# Fire at J Hue Pen co.



## duncsuss (Feb 5, 2015)

I don't know if any of you buy damascus steel knife blades or pen blanks from Tim Kipps at J Hue Pen Company, but I do know that several of the folks here are linked to him on Facebook.

I just learned that a fire destroyed his shop earlier this week. Some folks on Facebook have launched an online benefit auction to help cover the costs that insurance doesn't. The page is HERE.

Reactions: Like 2


----------



## ripjack13 (Feb 5, 2015)

Nice post. I just shared all items on my page. Hopefully it helps somehow.

Reactions: Like 1


----------



## duncsuss (Feb 5, 2015)

I'll try to do that too, it can't hurt.
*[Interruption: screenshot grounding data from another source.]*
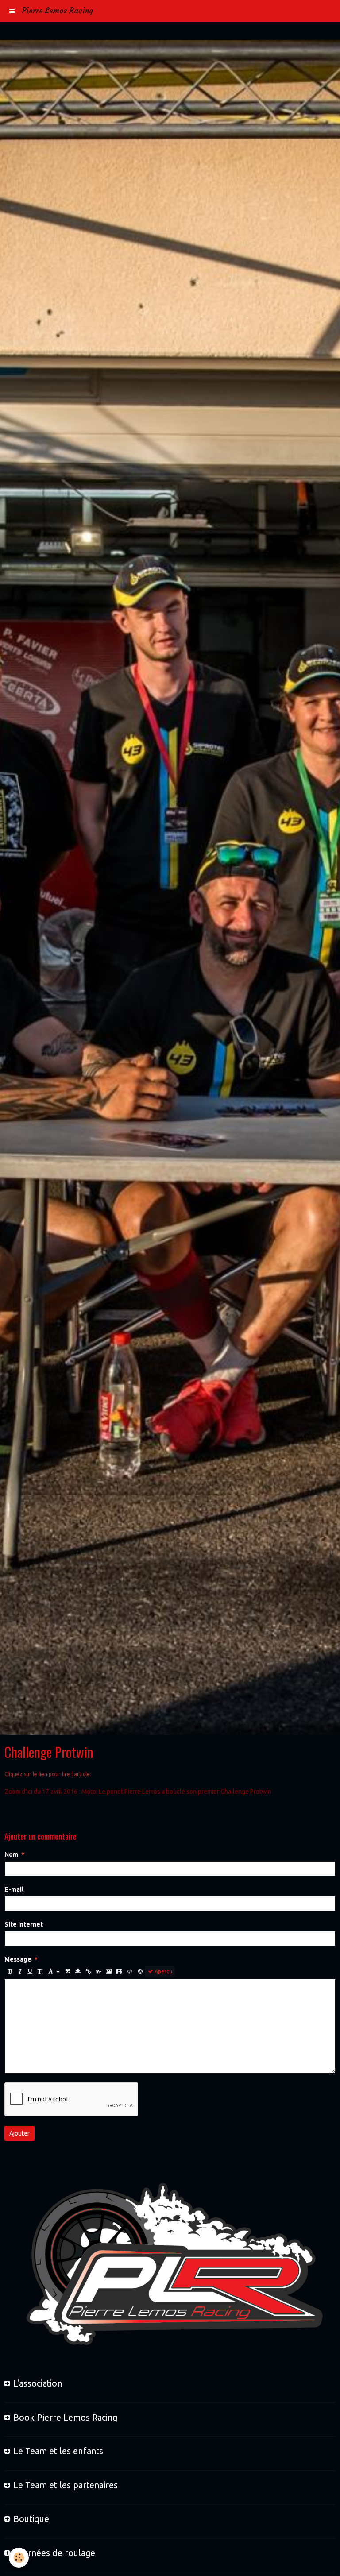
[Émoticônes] (140, 1971)
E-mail (13, 1889)
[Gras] (9, 1971)
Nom (11, 1854)
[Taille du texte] (40, 1971)
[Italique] (20, 1971)
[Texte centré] (78, 1971)
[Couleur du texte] (54, 1971)
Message (17, 1959)
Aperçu (162, 1971)
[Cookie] (19, 2558)
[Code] (129, 1971)
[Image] (108, 1971)
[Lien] (88, 1971)
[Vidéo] (119, 1971)
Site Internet (23, 1924)
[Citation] (67, 1971)
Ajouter (19, 2133)
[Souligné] (30, 1971)
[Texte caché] (98, 1971)
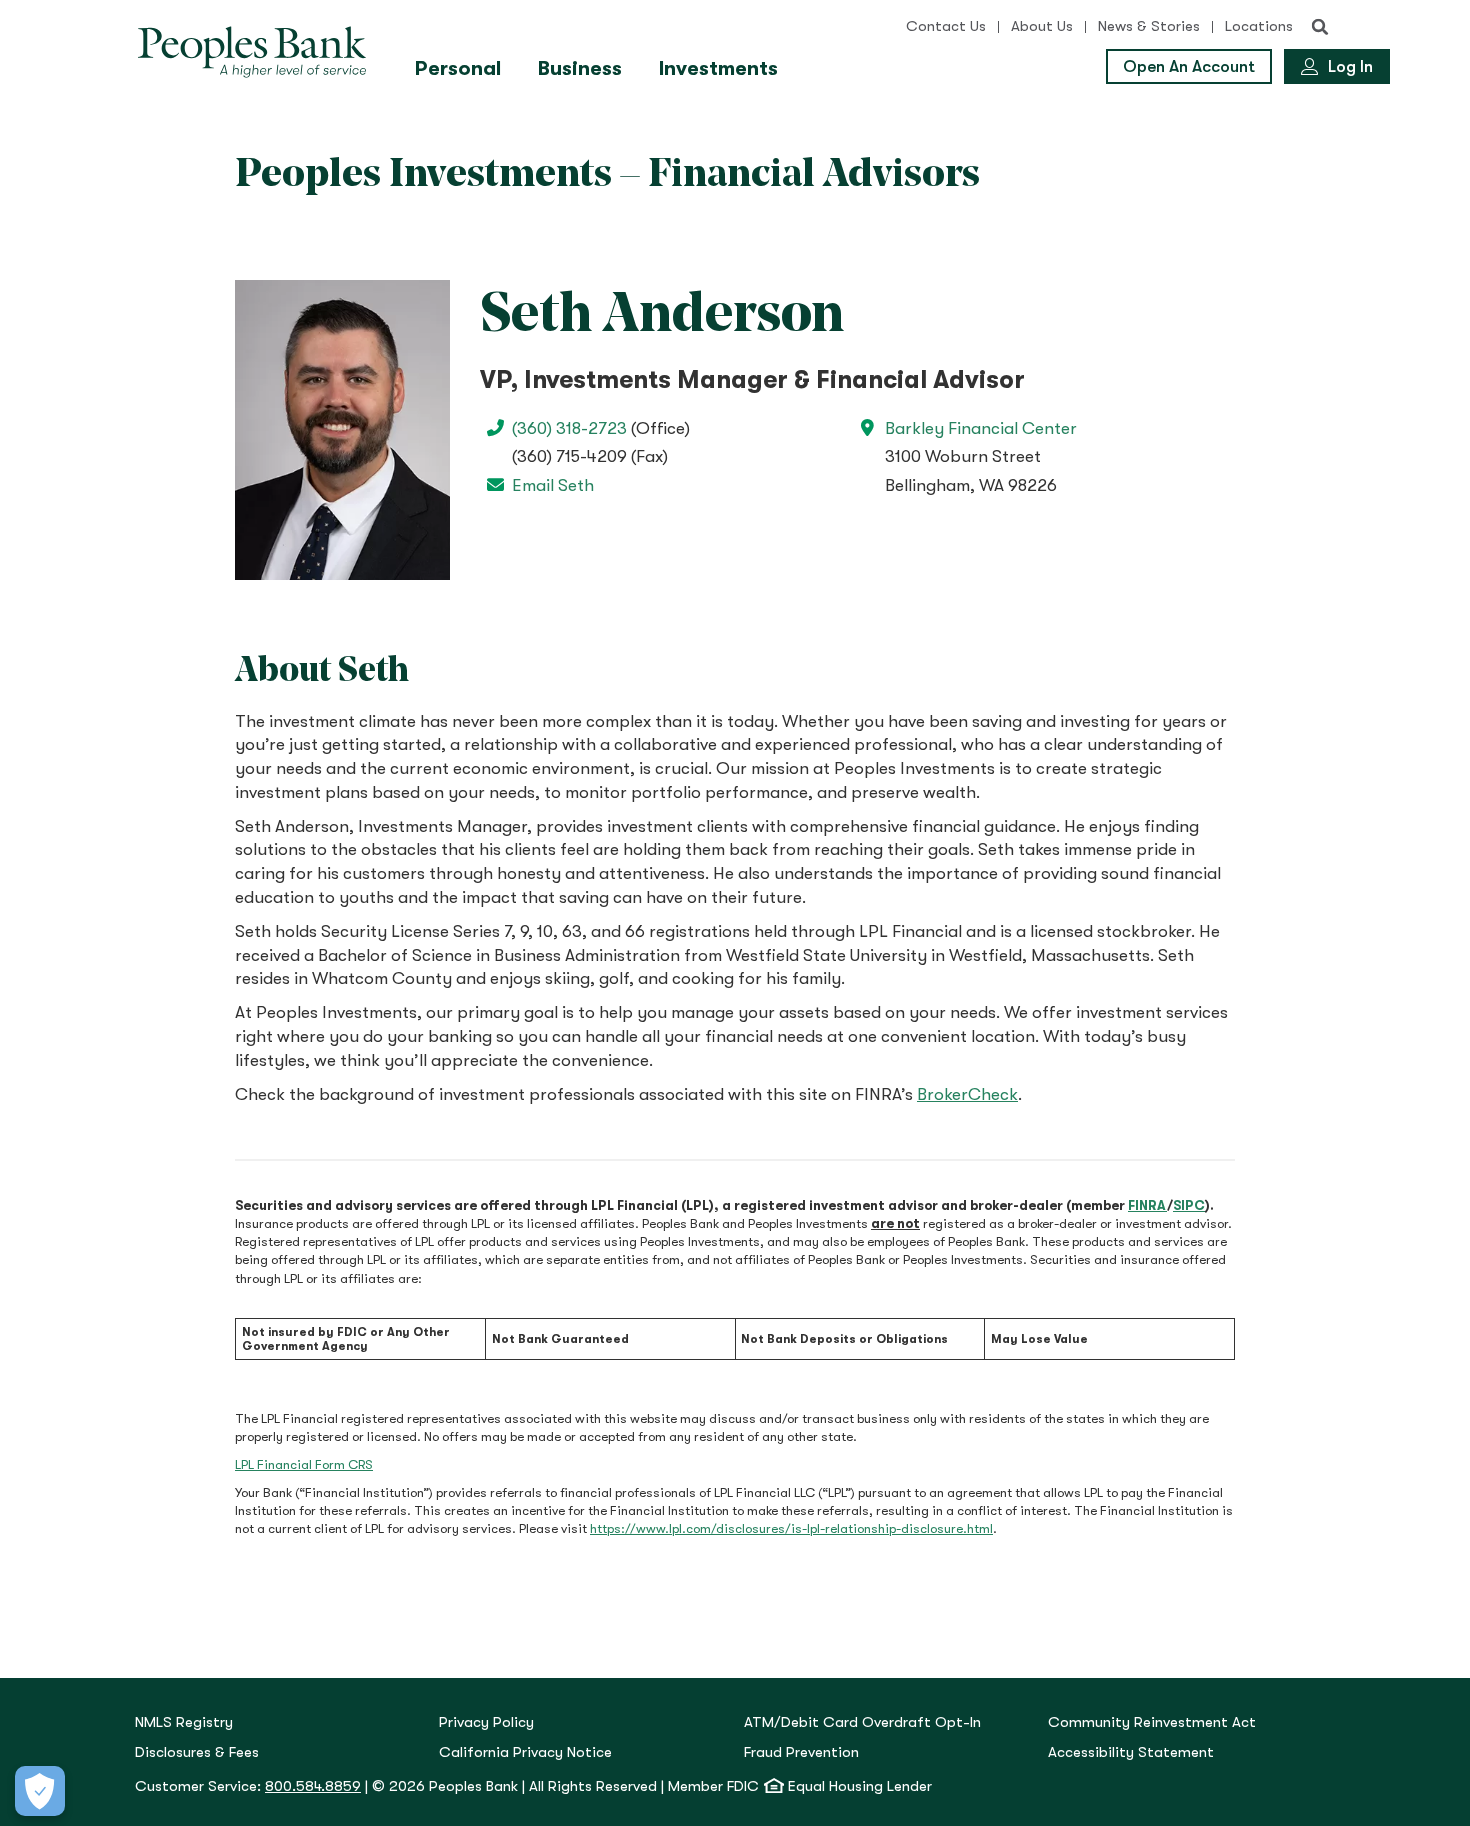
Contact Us (946, 26)
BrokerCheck (967, 1094)
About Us (1042, 26)
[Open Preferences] (40, 1791)
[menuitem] (460, 69)
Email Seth (553, 485)
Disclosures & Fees (197, 1752)
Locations (1259, 26)
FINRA (1147, 1205)
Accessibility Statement (1131, 1752)
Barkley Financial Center (981, 428)
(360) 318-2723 (569, 428)
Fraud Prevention (801, 1752)
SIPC (1189, 1205)
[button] (1320, 27)
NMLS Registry (184, 1722)
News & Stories (1149, 26)
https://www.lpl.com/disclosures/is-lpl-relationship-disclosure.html (791, 1528)
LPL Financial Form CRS (304, 1464)
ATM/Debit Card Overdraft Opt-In (862, 1722)
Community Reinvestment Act (1152, 1722)
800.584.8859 (313, 1786)
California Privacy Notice (525, 1752)
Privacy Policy (486, 1722)
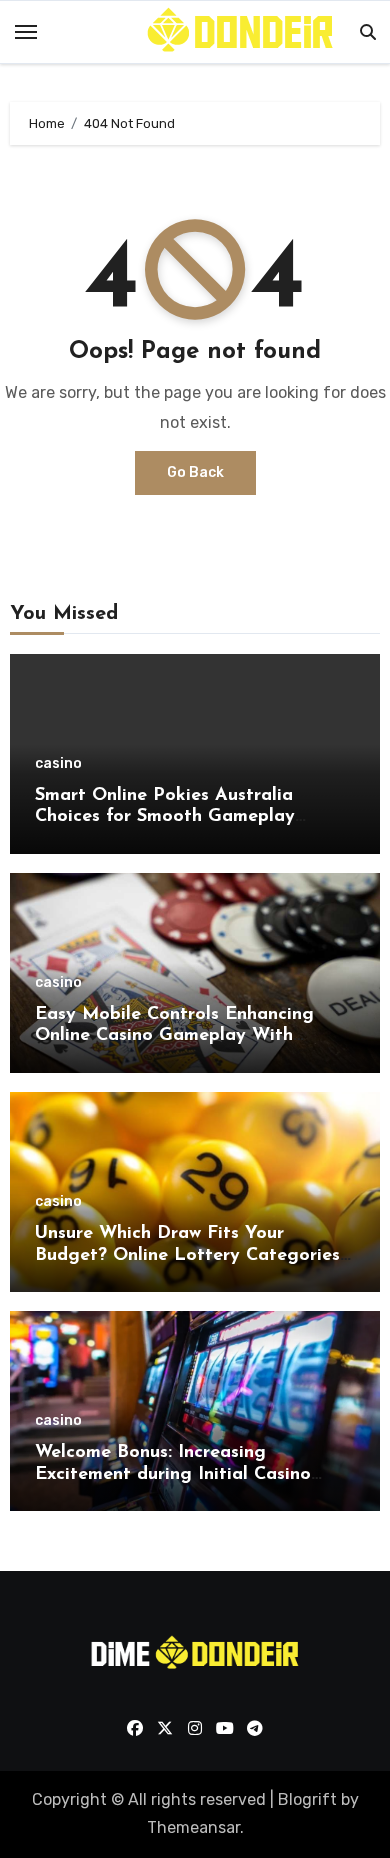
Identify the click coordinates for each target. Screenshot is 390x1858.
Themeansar (193, 1827)
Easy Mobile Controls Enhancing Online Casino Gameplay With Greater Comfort (174, 1036)
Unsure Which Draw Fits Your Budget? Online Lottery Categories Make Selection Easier (187, 1255)
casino (58, 764)
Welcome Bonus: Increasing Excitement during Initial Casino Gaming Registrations (173, 1474)
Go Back (195, 472)
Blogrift (307, 1799)
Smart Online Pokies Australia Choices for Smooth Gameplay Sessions (165, 817)
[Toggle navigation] (26, 32)
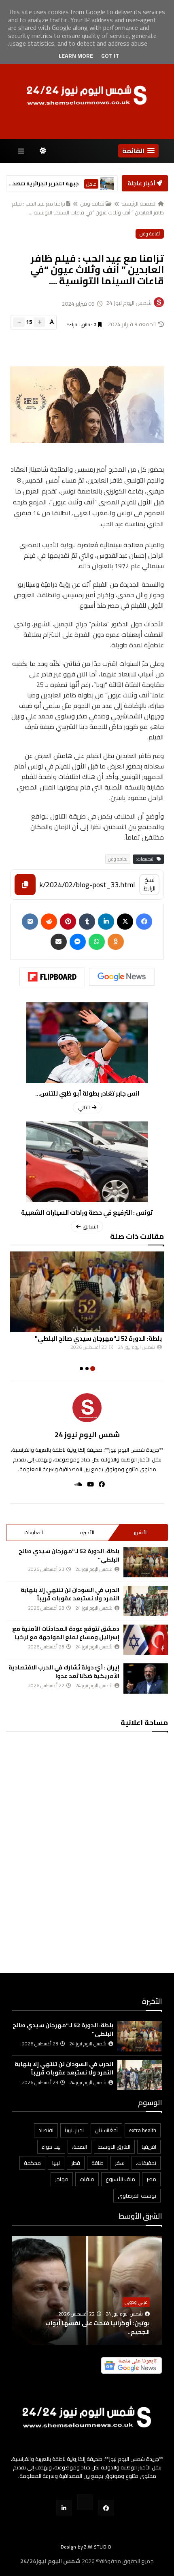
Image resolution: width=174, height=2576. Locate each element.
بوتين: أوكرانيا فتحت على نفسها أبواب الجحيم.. (97, 2327)
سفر (120, 2163)
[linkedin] (106, 921)
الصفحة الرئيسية (139, 203)
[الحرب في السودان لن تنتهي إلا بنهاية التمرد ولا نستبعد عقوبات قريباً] (145, 1601)
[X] (125, 921)
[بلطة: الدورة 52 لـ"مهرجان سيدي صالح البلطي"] (145, 1562)
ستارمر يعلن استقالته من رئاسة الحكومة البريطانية (43, 183)
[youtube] (88, 1484)
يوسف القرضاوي (137, 2195)
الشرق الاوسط (114, 2147)
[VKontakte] (30, 921)
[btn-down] (19, 322)
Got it (110, 55)
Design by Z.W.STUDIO (86, 2546)
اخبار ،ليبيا (74, 2130)
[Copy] (25, 884)
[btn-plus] (39, 322)
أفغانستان (106, 2130)
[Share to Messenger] (78, 942)
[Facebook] (144, 921)
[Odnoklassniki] (116, 942)
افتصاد (45, 2130)
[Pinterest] (68, 921)
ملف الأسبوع (120, 2179)
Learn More (76, 55)
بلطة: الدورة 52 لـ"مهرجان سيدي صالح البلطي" (98, 1338)
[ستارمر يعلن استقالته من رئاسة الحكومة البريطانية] (107, 183)
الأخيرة (87, 1532)
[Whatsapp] (97, 942)
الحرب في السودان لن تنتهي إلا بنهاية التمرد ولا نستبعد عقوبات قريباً (70, 1594)
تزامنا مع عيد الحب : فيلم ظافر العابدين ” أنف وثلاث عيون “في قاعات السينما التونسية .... (88, 208)
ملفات (87, 2179)
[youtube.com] (85, 2502)
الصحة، (79, 2147)
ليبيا (56, 2163)
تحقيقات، (146, 2163)
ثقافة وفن (92, 203)
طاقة (97, 2163)
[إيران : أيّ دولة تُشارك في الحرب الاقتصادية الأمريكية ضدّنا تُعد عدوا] (145, 1678)
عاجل (91, 184)
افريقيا (149, 2147)
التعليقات (33, 1532)
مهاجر (61, 2179)
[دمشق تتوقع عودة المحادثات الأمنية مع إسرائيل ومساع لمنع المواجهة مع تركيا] (145, 1640)
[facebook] (99, 1484)
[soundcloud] (76, 1484)
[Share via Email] (59, 942)
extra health (142, 2130)
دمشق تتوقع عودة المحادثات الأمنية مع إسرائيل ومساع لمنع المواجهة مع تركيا (65, 1632)
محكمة (32, 2163)
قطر (75, 2163)
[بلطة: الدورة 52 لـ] (87, 1291)
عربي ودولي (136, 2302)
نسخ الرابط (149, 884)
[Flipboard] (52, 977)
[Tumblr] (87, 921)
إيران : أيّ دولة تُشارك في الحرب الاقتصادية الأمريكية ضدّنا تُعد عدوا (63, 1671)
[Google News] (122, 977)
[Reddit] (49, 921)
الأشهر (141, 1532)
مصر (151, 2179)
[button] (138, 150)
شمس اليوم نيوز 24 (87, 1434)
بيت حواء (51, 2147)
Horrible situation for anyone to be in.

Reactions: Like 1


----------



## Treecycle Hardwoods (Feb 6, 2015)

That is a bummer. he is who i bought my stonewall jackson prayer tree pen blanks from. I hope he is able to get back up and running asap!


----------



## Kevin (Feb 6, 2015)

Losing everything for any reasons is hard enough but there's just something about losing it to a fire that makes it even worse. I hope he can get back on his feet soon.


----------



## duncsuss (Feb 6, 2015)

I feel that way too, @Kevin . About 5 years ago one of my coworkers lost his house to a fire -- he's one of the most happy-go-lucky guys I ever met and managed to get through it without actually hurting any of the clowns at the insurance company or the town hall building inspectors. (I know he came pretty close a couple of times though.)


----------